This lesion has been shown to be benign despite the presence of pleomorphic or bizarre cells, although lesion may locally recur when incompletely excised. Histological examination of PF of the skin reveals a dermal tumor with striking nuclear atypia. The neoplastic cells show large pleomorphic and hyperchromatic nuclei with small nucleoli. In addition to these mononuclear cells, the atypical nuclear features can also be observed in multinucleated giant cells.

Lesional cells in PF are always positive for vimentin and negative for S and cytokeratin. Positive expression of muscle-specific actin, CD34 and rarely alpha-1 antichymotrypsin, has also been observed. The cytological differential diagnosis of PF of skin has not been discussed in literature.

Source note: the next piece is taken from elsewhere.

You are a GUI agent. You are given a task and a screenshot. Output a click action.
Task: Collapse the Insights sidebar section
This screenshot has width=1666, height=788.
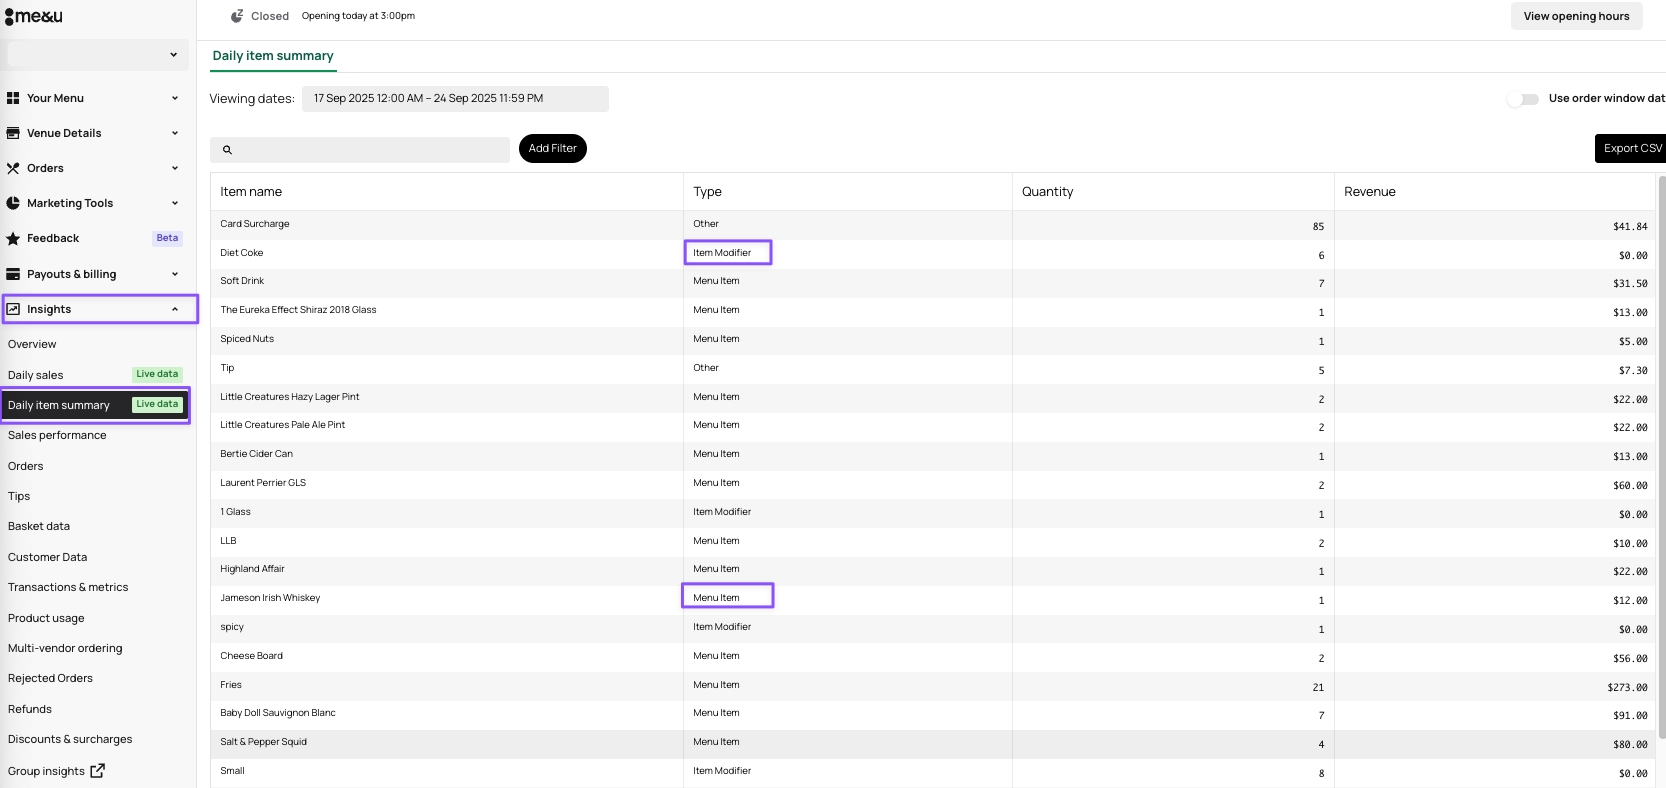pos(175,309)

However, histological differential diagnosis includes: Atypical fibroxanthoma, dermatofibroma with monster cells, giant cell fibroblastoma, desmoplastic Spitz nevus, and desmoplastic melanoma. In our case, bundles of collagen were present with low cellularity, thus ruling out atypical fibroxanthoma and dermatofibromas with atypical or monster cells.

Dermatofibromas with atypical or monster cells also contains foam cells and hemosiderin-laden macrophages which were not seen in our case. Giant cell fibroblastoma resembles PF as both contain atypical fibroblastic cells. Giant cell fibroblastoma is usually seen in childhood and is characterized by infiltrative growth and features sinusoidal structures lined by atypical cells, whereas our case was an adult without infiltrative growth and sinusoids.

Desmoplastic Spitz nevus and desmoplastic melanoma show some areas of melanocytic differentiation and cells are positive for S protein, both these features were absent in our case. Thus, the final diagnosis of PF was made.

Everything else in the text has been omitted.